Ermogen Golubev, arcivescovo di Kaluga, può essere considerato il primo vero resistente della Chiesa ortodossa russa, avendo compiuto il 18 giugno del 1965 un gesto clamoroso e di enorme rilievo.

 

Si presentò, infatti, assieme ad altri otto vescovi, presso il Patriarcato di Mosca, per protestare contro il Concilio del 1961, che aveva di nuovo assoggettato l’autonomia ortodossa alle decisioni del Partito Comunista dell’Unione Sovietica.

 

Il suo gesto rientrava pienamente nel diritto canonico, ma dopo pochi giorni venne convocato dal Santo Sinodo, assieme agli altri otto vescovi, per ritrattare.

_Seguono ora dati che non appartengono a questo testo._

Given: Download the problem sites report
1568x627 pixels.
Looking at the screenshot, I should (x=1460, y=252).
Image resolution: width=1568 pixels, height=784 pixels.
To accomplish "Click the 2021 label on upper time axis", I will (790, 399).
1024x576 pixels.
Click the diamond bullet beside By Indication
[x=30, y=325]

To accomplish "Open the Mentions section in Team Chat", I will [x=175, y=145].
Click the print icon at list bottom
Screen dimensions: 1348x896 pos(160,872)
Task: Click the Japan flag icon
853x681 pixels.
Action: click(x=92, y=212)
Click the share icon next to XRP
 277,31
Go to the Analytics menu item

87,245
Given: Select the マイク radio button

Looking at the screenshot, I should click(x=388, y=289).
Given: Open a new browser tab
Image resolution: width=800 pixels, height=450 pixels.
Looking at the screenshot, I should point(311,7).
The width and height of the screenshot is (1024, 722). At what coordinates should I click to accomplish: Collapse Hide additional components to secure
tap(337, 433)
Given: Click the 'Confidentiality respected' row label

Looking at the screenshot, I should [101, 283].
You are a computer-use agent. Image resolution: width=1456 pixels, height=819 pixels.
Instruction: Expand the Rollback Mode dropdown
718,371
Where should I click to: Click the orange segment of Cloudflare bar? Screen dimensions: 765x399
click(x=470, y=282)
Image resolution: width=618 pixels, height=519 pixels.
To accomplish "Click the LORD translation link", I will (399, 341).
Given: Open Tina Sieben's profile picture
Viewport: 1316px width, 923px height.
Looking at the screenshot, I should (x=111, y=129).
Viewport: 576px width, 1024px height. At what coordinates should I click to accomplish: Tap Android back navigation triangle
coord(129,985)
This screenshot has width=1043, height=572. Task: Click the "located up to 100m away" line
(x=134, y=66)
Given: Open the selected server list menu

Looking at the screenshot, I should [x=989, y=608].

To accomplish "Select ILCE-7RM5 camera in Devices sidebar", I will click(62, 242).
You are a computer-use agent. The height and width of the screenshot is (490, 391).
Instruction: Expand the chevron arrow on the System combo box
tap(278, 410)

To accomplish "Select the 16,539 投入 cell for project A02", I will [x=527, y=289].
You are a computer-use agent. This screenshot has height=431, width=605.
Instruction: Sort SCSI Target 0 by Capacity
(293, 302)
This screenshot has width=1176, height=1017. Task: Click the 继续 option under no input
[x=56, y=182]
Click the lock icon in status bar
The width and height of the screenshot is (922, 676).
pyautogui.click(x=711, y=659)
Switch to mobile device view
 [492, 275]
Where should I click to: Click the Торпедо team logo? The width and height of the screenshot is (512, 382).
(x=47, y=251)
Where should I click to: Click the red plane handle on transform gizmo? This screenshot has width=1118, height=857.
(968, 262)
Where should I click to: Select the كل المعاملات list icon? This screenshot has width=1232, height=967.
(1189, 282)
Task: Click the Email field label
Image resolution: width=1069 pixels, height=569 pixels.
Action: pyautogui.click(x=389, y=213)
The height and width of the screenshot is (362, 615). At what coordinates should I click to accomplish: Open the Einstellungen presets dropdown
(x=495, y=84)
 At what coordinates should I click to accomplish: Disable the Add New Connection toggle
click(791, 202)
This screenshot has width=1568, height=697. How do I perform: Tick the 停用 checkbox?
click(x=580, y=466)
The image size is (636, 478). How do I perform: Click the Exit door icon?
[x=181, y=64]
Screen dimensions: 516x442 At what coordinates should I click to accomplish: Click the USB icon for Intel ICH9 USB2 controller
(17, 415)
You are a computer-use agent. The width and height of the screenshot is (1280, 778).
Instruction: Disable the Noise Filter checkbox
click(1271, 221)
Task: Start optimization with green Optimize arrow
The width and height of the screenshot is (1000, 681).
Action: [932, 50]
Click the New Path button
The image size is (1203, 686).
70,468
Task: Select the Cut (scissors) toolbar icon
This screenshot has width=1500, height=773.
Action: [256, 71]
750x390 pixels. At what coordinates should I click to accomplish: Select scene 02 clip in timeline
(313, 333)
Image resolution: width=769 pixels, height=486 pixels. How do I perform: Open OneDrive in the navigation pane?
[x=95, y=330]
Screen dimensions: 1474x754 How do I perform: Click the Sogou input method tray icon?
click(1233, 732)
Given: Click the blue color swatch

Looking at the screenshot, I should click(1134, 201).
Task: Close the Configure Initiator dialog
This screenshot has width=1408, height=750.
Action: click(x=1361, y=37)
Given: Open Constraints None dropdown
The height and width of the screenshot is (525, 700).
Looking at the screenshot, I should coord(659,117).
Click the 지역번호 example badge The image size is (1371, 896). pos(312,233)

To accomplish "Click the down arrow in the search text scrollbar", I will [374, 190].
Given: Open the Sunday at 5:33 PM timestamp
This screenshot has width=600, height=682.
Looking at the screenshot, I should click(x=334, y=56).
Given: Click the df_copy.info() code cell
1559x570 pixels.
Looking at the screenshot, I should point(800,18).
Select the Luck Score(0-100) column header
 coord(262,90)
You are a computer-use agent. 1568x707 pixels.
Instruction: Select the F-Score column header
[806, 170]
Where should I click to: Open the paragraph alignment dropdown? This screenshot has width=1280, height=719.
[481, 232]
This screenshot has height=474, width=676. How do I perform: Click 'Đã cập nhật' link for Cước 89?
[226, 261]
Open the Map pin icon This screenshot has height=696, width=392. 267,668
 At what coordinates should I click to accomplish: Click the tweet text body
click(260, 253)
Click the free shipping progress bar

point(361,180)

Ermogen non solo rifiutò di tornare sui suoi passi, ma volle anzi assumere su di sé tutte le responsabilità per la dichiarazione del 18 giugno.

 

Per il suo dissenso, l’arcivescovo di Kaluga venne ‘invitato’ a lasciare la propria diocesi, e ‘messo a disposizione’ per un nuovo incarico. Nella sostanza, Ermogen venne destituito e confinato nel monastero di Žirovicy, in Bielorussia. Da questo luogo continuò a lanciare nuovi appelli in difesa dell’autonomia della Chiesa dallo Stato, e contro la chiusura dei luoghi di culto.

 

Il 25 dicembre del 1967 l’ex arcivescovo di Kaluga scrisse, dal suo confino, alcune Lettere sull’attuale condizione della Chiesa ortodossa russa, che trovarono una vasta circolazione nel samizdat.

 

“Se la composizione del Sinodo nella Russia zarista”, affermava Ermogen, “come pure le designazioni delle sedi episcopali dipendevano in grado notevole dalle decisioni dell’oberprokuror del Sinodo, oggi essere membro del Sinodo, come pure le designazioni ed i licenziamenti dei vescovi, dipendono dal presidente del CAEO (un organismo dipendente dal PCUS) in misura molto maggiore di quanto nella Russia zarista non dipendessero dalle decisioni dell’oberprokuror del Sinodo”.

 

Questo era dovuto ai “rapporti anormali instauratisi tra la Curia patriarcale ed il CAEO”, che violavano la legalità costituzionale.

 

“Nel prossimo gennaio del 1968”, incalzava l’arcivescovo, “saranno trascorsi 23 anni dall’ultimo Concilio nazionale, datato 1945 […] se si eccettua il Concilio Episcopale del 1961, che però non fu legale in quanto convocato in palese violazione del diritto canonico”.

 

Inoltre il Concilio del 1961 prevedeva la convocazione di un Concilio nazionale ordinario per discutere gli emendamenti apportati al «Regolamento». Secondo Ermogen, a questo promesso Concilio ordinario sarebbe spettato, “perché più grande, correggere le decisioni di quello più piccolo”.

 

Il tanto atteso Concilio si svolse nel mese di giugno del 1971, ma non mutò le decisioni prese “in quello più piccolo”, lasciando cadere nel vuoto tutti gli appelli che erano pervenuti. Il CAEO, sotto pressione, comunicò al Comitato centrale del PCUS le resistenze che la politica religiosa adottata aveva incontrato in buona parte dell’episcopato.

 

Riportò, in particolare, come fosse giunto un appello anonimo che chiedeva l’elezione di un nuovo Patriarca, e presentava “27 vescovi come possibili candidati, ed il primo della lista era l’arcivescovo Ermogen”. Un nuovo simbolo della resistenza individuale alle limitazioni della libertà in Unione Sovietica.